When I first came to New York I made sure that I saw a Broadway show or two - but every week? I don't THINK so. In fact the only time I see anything at all of the island, is when I show a visitor around. And of course on my daily commute to Queens and back.

So, what DOES a woman of a certain age DO in Manhattan in her spare time?

The answer is - SLEEP.

I think most New Yorkers sleep-in on the week-ends. I think this, because on the rare occasions that I've been up and about early on a Saturday, the shops have all been closed. I used to think that everyone was asleep because they'd been out partying, our attending shows. Now I'm not so sure.

I was an insomniac before I lived here. A good night's sleep was something I NEVER experienced. I'd toss and turn until around four in the morning and then doze off, only to awake around six.

New York has cured me of insomnia. In fact, sleeping is now my favourite activity. I have become a connoisseur of sleep.

Before living in New York I saw sleep as an unattainable boring thing. Something akin to death. A just not-being-there sort of thing. A negation of the experience of living.

But this is not the case at all. There are all sorts of sleep. And by that, I don't mean the scientific categories of REM and NREM sleep; I mean the different types of sleep experiences.

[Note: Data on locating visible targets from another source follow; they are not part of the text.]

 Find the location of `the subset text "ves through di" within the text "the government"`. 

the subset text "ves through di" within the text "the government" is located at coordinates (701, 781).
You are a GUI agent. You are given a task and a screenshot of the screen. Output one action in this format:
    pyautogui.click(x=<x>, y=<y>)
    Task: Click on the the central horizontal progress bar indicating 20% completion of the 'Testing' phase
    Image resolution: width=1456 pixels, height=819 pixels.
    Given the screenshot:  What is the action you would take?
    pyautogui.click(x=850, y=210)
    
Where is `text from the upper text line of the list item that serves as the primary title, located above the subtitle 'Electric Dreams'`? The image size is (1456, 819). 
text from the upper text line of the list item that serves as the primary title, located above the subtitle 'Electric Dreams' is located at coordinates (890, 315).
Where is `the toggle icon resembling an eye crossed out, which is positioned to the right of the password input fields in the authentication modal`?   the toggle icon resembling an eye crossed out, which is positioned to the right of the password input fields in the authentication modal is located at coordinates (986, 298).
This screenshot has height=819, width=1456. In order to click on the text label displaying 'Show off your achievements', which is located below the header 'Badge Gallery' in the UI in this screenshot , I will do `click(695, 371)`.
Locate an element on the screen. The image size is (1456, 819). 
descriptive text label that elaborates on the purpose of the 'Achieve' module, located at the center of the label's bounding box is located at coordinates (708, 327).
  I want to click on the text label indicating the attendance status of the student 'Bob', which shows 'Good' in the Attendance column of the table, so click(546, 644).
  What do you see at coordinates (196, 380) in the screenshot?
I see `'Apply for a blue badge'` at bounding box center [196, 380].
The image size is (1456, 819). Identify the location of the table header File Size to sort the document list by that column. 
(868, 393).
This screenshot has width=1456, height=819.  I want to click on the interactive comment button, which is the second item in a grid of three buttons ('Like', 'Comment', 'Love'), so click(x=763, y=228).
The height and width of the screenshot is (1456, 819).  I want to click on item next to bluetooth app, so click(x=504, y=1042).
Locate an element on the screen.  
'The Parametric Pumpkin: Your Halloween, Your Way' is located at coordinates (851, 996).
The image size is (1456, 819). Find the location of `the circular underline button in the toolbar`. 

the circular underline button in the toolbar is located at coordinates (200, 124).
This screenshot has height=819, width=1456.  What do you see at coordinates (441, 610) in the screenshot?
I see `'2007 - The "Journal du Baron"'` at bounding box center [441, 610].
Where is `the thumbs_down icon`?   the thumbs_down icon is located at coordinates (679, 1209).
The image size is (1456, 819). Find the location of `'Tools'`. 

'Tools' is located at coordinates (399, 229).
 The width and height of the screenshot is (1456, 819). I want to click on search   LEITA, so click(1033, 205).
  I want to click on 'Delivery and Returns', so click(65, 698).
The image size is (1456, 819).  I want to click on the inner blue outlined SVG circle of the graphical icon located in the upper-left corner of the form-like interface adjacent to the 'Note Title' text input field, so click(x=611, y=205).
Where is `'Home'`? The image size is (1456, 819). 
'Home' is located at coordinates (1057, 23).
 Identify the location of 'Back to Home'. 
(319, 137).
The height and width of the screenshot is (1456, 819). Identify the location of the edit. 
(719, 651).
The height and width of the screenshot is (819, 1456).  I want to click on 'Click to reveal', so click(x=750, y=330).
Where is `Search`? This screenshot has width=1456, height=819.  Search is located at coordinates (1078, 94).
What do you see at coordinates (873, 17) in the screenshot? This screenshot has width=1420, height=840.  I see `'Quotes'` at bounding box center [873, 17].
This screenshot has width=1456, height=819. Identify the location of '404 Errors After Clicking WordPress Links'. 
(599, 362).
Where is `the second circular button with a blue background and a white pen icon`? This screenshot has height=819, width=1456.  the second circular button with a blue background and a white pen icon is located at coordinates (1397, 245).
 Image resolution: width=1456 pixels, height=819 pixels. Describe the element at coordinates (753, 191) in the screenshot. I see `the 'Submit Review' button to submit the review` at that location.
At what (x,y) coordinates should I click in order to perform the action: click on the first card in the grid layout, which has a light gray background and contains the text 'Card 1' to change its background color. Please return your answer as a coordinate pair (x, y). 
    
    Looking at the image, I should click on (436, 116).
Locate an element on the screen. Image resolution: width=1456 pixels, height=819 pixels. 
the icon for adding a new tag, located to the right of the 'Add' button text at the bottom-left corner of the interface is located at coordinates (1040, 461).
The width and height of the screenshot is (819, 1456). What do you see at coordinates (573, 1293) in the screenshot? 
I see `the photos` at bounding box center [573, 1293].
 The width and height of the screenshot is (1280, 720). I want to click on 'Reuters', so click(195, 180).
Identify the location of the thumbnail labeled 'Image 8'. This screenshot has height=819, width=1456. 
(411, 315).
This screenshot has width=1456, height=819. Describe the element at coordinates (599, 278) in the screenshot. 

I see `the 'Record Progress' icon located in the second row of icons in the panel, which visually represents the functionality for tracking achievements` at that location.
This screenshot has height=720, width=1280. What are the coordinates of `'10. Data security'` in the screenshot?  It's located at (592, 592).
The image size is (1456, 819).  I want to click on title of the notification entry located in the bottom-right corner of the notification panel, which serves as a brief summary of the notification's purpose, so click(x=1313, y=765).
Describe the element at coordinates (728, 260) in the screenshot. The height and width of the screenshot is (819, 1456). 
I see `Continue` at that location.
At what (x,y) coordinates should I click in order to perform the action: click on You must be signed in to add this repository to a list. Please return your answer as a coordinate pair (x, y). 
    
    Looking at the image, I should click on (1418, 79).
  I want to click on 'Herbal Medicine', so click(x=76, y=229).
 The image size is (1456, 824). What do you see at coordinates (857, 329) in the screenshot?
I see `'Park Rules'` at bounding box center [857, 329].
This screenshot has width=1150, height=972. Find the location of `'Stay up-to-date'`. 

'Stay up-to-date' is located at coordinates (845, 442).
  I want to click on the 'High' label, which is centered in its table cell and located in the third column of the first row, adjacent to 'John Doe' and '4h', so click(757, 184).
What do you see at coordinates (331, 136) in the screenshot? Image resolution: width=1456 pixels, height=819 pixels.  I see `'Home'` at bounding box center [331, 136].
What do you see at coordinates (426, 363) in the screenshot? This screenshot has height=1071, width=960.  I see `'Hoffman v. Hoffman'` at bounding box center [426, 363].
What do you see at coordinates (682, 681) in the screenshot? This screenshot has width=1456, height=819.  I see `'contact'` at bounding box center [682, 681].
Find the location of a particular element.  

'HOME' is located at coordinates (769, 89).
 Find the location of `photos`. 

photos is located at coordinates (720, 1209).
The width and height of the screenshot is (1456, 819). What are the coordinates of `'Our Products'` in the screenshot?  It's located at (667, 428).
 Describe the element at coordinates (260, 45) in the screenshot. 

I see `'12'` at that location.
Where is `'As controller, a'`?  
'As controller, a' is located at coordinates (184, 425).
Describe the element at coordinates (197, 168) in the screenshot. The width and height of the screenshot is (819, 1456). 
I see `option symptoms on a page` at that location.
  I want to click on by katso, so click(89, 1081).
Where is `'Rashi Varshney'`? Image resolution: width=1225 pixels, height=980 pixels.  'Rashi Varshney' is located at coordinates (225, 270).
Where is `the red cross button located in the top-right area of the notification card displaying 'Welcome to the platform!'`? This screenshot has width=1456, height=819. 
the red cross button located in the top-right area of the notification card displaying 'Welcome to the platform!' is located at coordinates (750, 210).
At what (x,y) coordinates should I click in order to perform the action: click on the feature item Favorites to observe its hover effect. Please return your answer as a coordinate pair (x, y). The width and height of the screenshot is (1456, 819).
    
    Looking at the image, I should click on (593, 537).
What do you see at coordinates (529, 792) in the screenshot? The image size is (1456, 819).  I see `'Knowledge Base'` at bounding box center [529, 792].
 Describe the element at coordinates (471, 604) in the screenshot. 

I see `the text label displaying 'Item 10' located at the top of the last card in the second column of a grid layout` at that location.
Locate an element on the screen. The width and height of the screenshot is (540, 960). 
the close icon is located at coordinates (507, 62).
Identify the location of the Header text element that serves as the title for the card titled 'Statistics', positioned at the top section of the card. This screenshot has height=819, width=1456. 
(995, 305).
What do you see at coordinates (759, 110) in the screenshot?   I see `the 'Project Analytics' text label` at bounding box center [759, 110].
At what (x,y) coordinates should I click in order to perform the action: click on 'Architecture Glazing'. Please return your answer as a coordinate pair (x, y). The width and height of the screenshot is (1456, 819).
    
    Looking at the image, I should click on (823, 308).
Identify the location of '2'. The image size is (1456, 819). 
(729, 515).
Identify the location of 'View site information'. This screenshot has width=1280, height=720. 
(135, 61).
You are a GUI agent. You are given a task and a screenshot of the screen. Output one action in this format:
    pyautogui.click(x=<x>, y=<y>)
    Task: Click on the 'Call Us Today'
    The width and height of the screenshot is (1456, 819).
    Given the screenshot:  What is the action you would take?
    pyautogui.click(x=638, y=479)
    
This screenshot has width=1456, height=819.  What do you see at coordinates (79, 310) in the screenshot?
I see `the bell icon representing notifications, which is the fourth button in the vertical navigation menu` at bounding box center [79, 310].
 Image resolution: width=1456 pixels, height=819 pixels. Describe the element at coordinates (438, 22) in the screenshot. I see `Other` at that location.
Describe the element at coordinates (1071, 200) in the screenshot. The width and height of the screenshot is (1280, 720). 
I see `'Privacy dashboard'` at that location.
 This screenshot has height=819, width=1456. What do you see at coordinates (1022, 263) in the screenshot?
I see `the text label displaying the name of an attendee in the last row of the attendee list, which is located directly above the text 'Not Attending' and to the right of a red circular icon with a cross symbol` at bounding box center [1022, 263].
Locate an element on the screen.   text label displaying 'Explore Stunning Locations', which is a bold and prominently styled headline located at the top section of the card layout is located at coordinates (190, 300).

My favourite type of sleep is the starting-at-eight-in-the-morning-weekend-sleep, when you drift between a state of dreamy wakefulness and actual sleep. When you hope that the phone won't ring or that there'll be any other distraction to jolt you from the floating bliss into the harsh reality of being fully conscious.

Then there's those few moments before sleep when thoughts become vague and almost meaningless. One minute you are thinking about a work meeting and the next you are wandering in a meadow picking daisies. And by the time you realise how silly this is, you are out of it and darkness truly descends.

The most annoying sleep-type is the being-asleep-with-the-telly-still-on. This type of sleep is not at all restful. Dreams tend to blend in with the telly, ... or is it the other way around? The drifting an and out of this type of sleep is not pleasurable like the starting-at-eight-in-the-morning-weekend-sleep, especially if you've left the telly on CNN. Not in my dreams, Obama!

Last week a Melbourne friend emailed me about such a sleep. We'd been discussing movies about Alzheimer's.

"... We had visitors and red wine and after they left post 1.a.m. I watched "Away from Her" in a drunken haze and kept nodding off and having to rewind so many times that the lines became blurred between Julie Christie's condition and mine!"

I know the feeling ...

The worst type of sleep, isn't really sleep at all. But it deserves a mention. I call it the post-sleep-horror. And it's when you wake up thinking that whatever you just dreamed is real. Another friend of mine had a terrible post-sleep experience several year's ago. She dreamed she had brain cancer. When she woke up she made a cup of tea and sat down to work out the best course of action. Should she tell her family? Should she go for treatment? Or should she act like it hadn't happened and continue a normal life until the inevitable? It wasn't till eleven o'clock that she realised it was just a dream.

The other morning I had a similar experience, although fortunately it didn't last for hours. But for at least ten minutes I believed that the dream I'd had prior to waking was real. I was in a really bad mood. I'd dreamed my husband had bought a twelve feet high ceramic camel. "Where on earth does he think we'll put it!" I mumbled to myself.

The phone rang. It was him, phoning from a ship on Australia's Bass Strait where he works. "Oh, it's you", I snapped, "now about that camel ..."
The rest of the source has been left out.